(Short exercise): Update the listing below by replacing every "column" with "pillar" and keeping everything else the same. Omit the pictures from your answer.

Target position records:
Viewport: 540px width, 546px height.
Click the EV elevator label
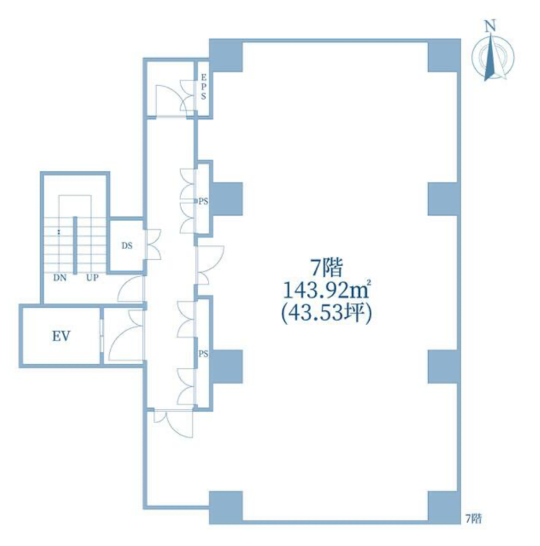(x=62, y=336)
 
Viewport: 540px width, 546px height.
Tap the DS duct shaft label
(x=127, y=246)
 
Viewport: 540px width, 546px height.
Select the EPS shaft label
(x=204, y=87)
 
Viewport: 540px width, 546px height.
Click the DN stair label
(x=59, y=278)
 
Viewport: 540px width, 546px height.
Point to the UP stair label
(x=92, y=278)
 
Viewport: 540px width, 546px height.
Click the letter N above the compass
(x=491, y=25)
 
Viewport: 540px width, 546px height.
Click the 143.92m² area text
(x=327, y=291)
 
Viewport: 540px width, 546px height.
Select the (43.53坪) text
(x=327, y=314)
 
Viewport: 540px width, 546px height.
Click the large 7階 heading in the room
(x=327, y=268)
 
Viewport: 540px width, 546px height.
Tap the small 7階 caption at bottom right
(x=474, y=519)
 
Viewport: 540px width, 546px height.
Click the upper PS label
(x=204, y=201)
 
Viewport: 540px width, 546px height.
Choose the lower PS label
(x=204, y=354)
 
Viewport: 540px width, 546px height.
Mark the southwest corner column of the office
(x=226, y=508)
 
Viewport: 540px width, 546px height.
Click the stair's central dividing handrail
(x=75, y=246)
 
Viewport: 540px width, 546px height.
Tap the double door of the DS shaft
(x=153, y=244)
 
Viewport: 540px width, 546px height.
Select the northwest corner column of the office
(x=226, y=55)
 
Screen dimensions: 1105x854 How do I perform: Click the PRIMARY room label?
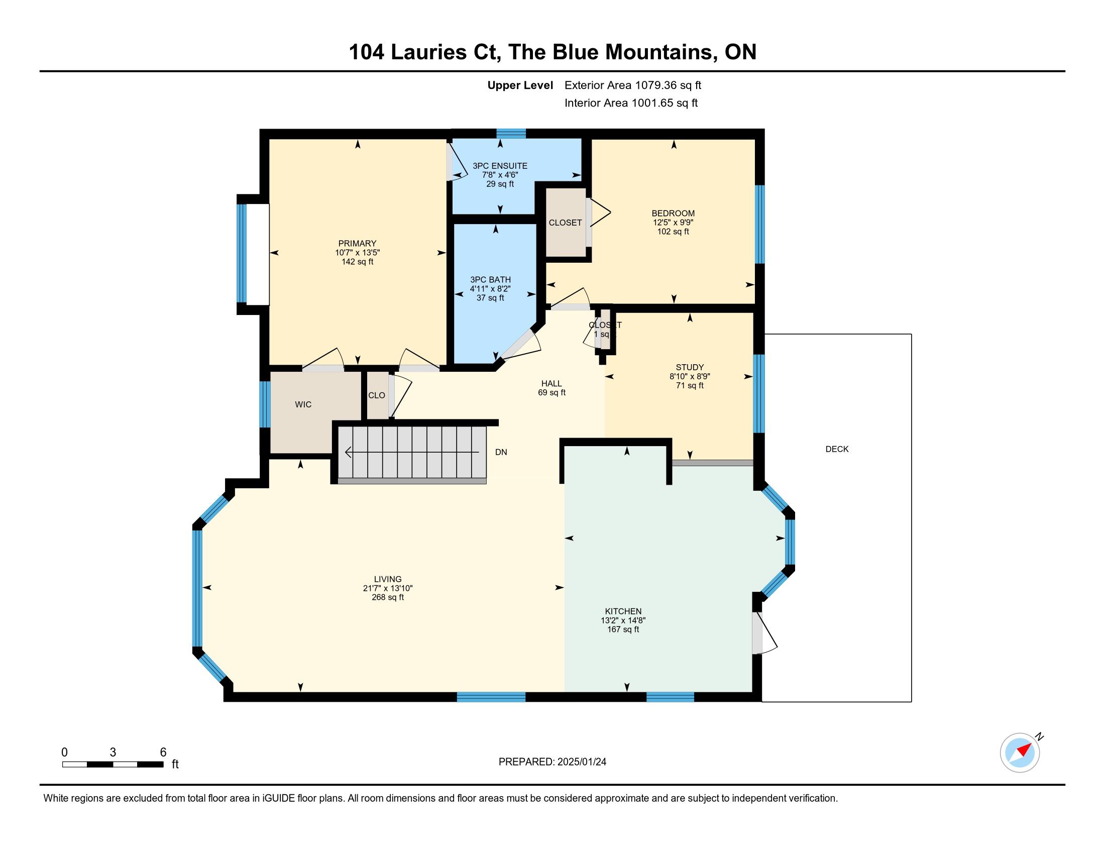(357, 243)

(Output below):
Viewport: 540px width, 546px height.
Click the EV elevator label
(x=62, y=336)
 
Viewport: 540px width, 546px height.
Tap the DS duct shaft label
(x=127, y=246)
 
Viewport: 540px width, 546px height.
Select the EPS shaft label
(x=204, y=87)
 
Viewport: 540px width, 546px height.
Click the DN stair label
(x=59, y=278)
 
Viewport: 540px width, 546px height.
Point to the UP stair label
(x=92, y=278)
 
Viewport: 540px width, 546px height.
Click the letter N above the compass
(x=491, y=25)
 
Viewport: 540px width, 546px height.
Click the 143.92m² area text
(x=327, y=291)
 
Viewport: 540px width, 546px height.
Select the (43.53坪) text
(x=327, y=314)
 
Viewport: 540px width, 546px height.
Click the large 7階 heading in the room
(x=327, y=268)
 
Viewport: 540px width, 546px height.
Tap the small 7階 caption at bottom right
(x=474, y=519)
 
Viewport: 540px width, 546px height.
Click the upper PS label
(x=204, y=201)
 
Viewport: 540px width, 546px height.
Choose the lower PS label
(x=204, y=354)
 
Viewport: 540px width, 546px height.
Mark the southwest corner pillar of the office
(x=226, y=508)
 
Viewport: 540px width, 546px height.
Click the stair's central dividing handrail
(x=75, y=246)
 
Viewport: 540px width, 546px height.
Tap the double door of the DS shaft
(x=153, y=244)
 
Viewport: 540px width, 546px height.
Select the northwest corner pillar of the office
(x=226, y=55)
 
Screen dimensions: 1105x854 How do I perform: Click the PRIMARY room label?
(357, 243)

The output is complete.